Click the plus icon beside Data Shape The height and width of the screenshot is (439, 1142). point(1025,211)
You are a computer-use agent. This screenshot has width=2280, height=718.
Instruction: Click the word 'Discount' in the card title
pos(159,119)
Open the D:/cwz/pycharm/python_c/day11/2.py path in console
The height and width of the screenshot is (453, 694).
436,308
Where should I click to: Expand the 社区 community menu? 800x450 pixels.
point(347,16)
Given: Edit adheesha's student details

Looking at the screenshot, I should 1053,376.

_ _ _ _ _

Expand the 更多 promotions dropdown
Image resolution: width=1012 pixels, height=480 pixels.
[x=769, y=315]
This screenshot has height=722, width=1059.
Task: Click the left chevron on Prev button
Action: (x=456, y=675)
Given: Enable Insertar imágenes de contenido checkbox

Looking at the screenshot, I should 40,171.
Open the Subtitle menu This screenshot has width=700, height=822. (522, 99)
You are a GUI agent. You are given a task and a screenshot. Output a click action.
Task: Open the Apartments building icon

_ _ _ _ _

▶ EXERCISE: Where a line in the entries holds the word "Open", copy that line.

▶ SOLUTION FOR THIS EXERCISE:
Open the D:/cwz/pycharm/python_c/day11/2.py path in console
Open the Subtitle menu This screenshot has width=700, height=822. (522, 99)
Task: Open the Apartments building icon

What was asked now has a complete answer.